I purchased a Luminia 650 for $118 shipped. It comes with a bar and helmet mount. I think it is an excellent light, I bought it to replace a 1st gen Minewt that I have had since 2007. That light was was getting long in tooth and although it had an upgraded LED from a warranty service a few years ago, I decided it was time for an upgrade. The 650 is bright, I have been using the low setting on the street and rail trails and it is more than bright enough. I haven't used it on single track yet. The bar mount is solid, much better than the o-rings from the the older minewt series. The USB charging set up is great, I've been using an iPhone charging brick and it works perfectly. For less than a buck twenty and two mounting options included, I don't think you can go wrong. I don't have any experience with the cordless minewt's mounts but the lumina's seem very stable and is easy to switch from bike to bike.


----------



## jrss13 (Aug 15, 2009)

Thank you for the information. Looks like I will have to check it out. I was planning on getting the minewt 600 until I saw the new lumina. Wouldn't make sense to get the minewt anymore, since the lumina is cheaper and seems like an all around better light


----------



## chrisaz82 (May 21, 2012)

I'm using a 650 myself. It's fantastic throws a ton of light in a very wide pattern.

I almost always run in low mode because the higher modes are just overkill even on dark dirt roads.


----------



## pascale27 (Aug 26, 2011)

Looking at this light as well, would be my primary light and used with helmet mount. Just got a cygolite 350 for my bars and love being cordless. This would replace my MagicShine. Anyone have experience with using the helmet mount or how it performs on singletrack.


----------



## chrisaz82 (May 21, 2012)

I've got no complaints about the helmet mount. I have it fastened to my 661 comp full face helmet and it throws light 1/4 of a mile from the top of your head


----------



## ryan3 (Apr 10, 2012)

I'm deciding between one of the Luminas and one of the Cygolite Expilions, haven't decide how much power I need yet but both series' of lights seem pretty similar both in features as well as price. Would anyone recommend one over the other?


----------



## chrisaz82 (May 21, 2012)

I've had both.. the Expilion doesnt produce a beam anywhere near as wide and even as the Lumina ... luckily I bought the expliion from Amazon who refunded my full cost including shipping !


----------



## Thustlewhumber (Nov 25, 2011)

Picked up one yesterday to ride around the streets at night. My wife kept thinking a car was coming up behind her, lol. Very bright, good clamp system, easily recharged off my laptop, and very light. Ridiculously bright... only needed the low setting to ride around with. (You could probably even get away with the "walk" setting).
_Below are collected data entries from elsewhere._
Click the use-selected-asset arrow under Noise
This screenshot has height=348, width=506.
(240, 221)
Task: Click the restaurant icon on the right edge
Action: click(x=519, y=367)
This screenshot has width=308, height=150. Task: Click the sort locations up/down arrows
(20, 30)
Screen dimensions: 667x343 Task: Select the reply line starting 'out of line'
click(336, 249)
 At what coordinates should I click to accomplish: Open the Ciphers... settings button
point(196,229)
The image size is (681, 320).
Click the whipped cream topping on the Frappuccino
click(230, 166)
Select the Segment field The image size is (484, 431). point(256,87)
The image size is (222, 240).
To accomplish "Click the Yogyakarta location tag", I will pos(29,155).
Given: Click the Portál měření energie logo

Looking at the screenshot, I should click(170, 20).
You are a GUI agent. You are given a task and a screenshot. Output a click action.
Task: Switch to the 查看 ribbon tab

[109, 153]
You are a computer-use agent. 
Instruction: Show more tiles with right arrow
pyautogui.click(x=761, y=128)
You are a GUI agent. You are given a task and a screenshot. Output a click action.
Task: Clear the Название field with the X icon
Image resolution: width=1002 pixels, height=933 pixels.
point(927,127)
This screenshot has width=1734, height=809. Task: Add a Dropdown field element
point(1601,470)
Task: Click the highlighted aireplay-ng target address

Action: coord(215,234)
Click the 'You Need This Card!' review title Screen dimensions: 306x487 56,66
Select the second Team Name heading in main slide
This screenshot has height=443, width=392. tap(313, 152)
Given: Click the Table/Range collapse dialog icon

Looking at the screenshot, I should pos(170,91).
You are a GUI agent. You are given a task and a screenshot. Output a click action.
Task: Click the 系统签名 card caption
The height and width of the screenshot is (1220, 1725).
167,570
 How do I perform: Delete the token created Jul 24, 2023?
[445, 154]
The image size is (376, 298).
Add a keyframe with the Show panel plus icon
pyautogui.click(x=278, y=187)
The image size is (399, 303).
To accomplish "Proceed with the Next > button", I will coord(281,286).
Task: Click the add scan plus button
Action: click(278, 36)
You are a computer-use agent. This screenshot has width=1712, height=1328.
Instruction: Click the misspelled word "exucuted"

The only thing I noticed is that the metal casing will get warm if you leave it on high, but it is cooling down enough outside now that I dont think it will be a problem. That is the best heatsink I have seen on a light though.


----------



## JMP0323 (Mar 29, 2012)

I had to return my MiNewt500 because it was not working properly. I am now looking into the Lumina as well. My buddy just got a Lumina 500 and it is pretty bright. 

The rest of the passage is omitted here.